Steht sie gerade mal nicht auf dem Volleyballfeld, dann häkelt sie gerne. „Ich habe Spielzeuge für Kinder, Jacken und Weihnachtsdekoration gehäkelt. Das macht mir einfach Spaß“, sagt sie. Ihr Herz schlägt aber auch für Tiere. Zuhause bei ihrer Mutter in der Ukraine hat sie einen kleinen Hund: „Einen Yorkshire Terrier, ich vermisse ihn sehr.“

Auf Weihnachten, auf die kurze Trainingspause, auf die Auszeit zwischen den Jahren hat sie sich sehr gefreut. In der trifft sie nun endlich ihre Lieben wieder. In der Slowakei – auch ihre Mutter, Freunde und natürlich ihren Mann Serhii. Es gibt so viel zu erzählen. Anastasiia Petrychenko wird auch von einem höchst erfolgreichen Start in Borken berichten können, von der Tabellenführung zur Saisonmitte in der 2. Bundesliga Pro.

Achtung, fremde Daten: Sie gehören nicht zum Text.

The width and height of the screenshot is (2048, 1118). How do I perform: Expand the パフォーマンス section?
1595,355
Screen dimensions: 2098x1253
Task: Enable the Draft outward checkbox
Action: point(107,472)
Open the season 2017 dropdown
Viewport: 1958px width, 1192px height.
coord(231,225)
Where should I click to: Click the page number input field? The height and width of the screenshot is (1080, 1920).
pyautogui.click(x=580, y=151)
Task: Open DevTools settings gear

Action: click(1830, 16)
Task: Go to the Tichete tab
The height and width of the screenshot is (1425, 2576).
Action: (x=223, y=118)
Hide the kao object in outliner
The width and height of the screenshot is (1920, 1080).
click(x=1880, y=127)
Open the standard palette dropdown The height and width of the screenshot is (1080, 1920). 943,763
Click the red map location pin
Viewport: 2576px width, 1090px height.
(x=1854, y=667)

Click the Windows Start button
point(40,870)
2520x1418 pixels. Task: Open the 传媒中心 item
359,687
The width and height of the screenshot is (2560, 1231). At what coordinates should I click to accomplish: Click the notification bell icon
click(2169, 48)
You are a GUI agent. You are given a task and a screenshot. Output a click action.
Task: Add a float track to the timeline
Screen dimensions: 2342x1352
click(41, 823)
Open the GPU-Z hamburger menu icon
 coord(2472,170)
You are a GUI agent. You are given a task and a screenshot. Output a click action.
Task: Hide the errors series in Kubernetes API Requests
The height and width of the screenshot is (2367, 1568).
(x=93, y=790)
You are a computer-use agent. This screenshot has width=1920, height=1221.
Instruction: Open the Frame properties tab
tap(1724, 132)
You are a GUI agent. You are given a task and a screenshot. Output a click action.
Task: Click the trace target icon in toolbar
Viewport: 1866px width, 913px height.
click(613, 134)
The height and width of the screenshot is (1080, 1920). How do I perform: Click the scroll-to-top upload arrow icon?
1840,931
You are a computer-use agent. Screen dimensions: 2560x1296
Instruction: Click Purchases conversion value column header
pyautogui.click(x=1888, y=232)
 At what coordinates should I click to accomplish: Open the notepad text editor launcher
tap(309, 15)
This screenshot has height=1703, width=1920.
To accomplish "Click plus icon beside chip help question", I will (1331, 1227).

Und was wünscht sie sich für die Zukunft? Ihr größter Wunsch: Das Ende des Kriegs, des Leids in ihrer Heimat, das Ende des Bangens um Familie und Freunde, die zu Hause geblieben sind. „Und ich wünsche ich mir eine große Familie und ein festes Zuhause, in das ich immer zurückkehren kann. Das muss auch nicht zwingend in der Ukraine sein. Ich fühle mich überall wohl – wenn ich mit meiner Familie zusammen bin“, sagt sie.